Début février, une manifestation mobilisait une petite vingtaine de personnes devant le site d'Inservio à La Rochelle. Alexandre Oblet, délégué syndical CFDT, indiquait alors à nos confrères de Sud Ouest demander « des mesures d'accompagnement dignes de ce nom » dans le cadre de la fermeture programmée de ce site ; les emplois devant être transférés à Niort.
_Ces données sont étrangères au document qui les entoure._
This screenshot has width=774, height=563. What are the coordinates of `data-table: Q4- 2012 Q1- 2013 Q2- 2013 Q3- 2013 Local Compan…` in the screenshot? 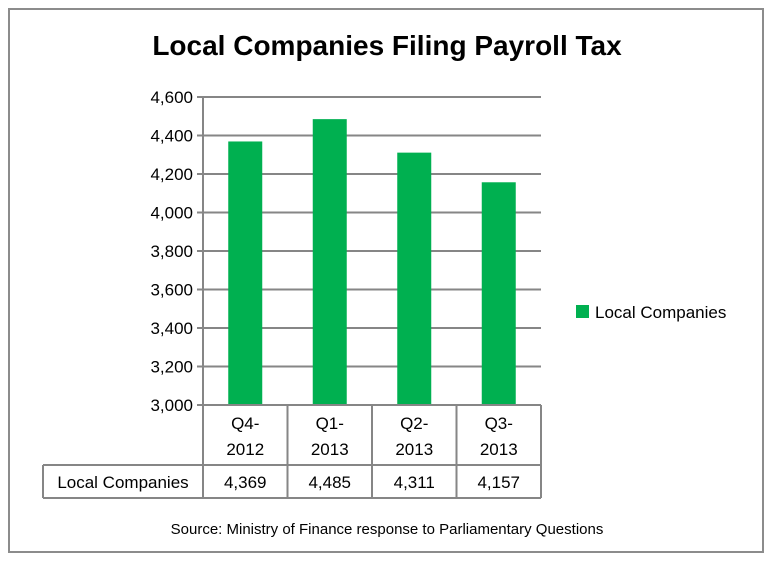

Nacer Mechri, président du directoire d'Inservio, indique avoir engagé des négociations pour régler le cas « des 9 personnes auxquelles ce transfert pose problème. » Selon lui, des accords auraient déjà été trouvés pour 8 collaborateurs.

Mais, plus tôt, en mars 2009, les syndicats de la Maif évoquaient « la mauvaise image de la société Inservio sur le bassin niortais. » Et, en avril 2009, la direction d’Inservio a reçu une alerte de la part de la direction départementale de l’inspection du travail de Charente Maritime, sur le respect de certaines dispositions légales et conventionnelles. Interrogé sur ces éléments, Roger Iseli, président du conseil de surveillance d’Inservio et directeur général de la Macif, insiste sur sa « vigilance », en tant que « dirigeant mutualiste ». En mars 2009, les syndicats de la Maif dénonçaient aussi la « précarisation » de l’emploi chez Inservio, avec un large recours aux CDD et un turnover important, selon eux. Là encore, Roger Iseli renvoie à certaines valeurs : pour lui, là où certains parlent de précarité, il faut voir un « objectif politique » visant mettre le pied à l’étrier à « des jeunes qui, même avec une qualification, ont du mal à trouver un premier emploi. » D’où le recours aux contrats de professionnalisation, des CDD, ainsi qu'un important budget formation, selon Nacer Mechri - « 6 % de la masse salariale l'an dernier ».

Reste les dossiers en cours aux Prud'hommes. Roger Iseli souligne qu’Inservio a fait l’objet de « 9 dossiers aux Prud’hommes en 3 ans, aucun n’a été perdu jusqu’ici. » En décembre dernier, Inservio a toutefois été condamné en première instance par le Conseil des Prud’hommes de La Rochelle pour licenciement « sans cause réelle et sérieuse » dans le cadre d’une saisine de janvier 2009 – la SSII a interjeté appel de ce jugement. Nacer Mechri indique en outre avoir décidé d’engager une stratégie de conciliation dans le cadre des dossiers en cours.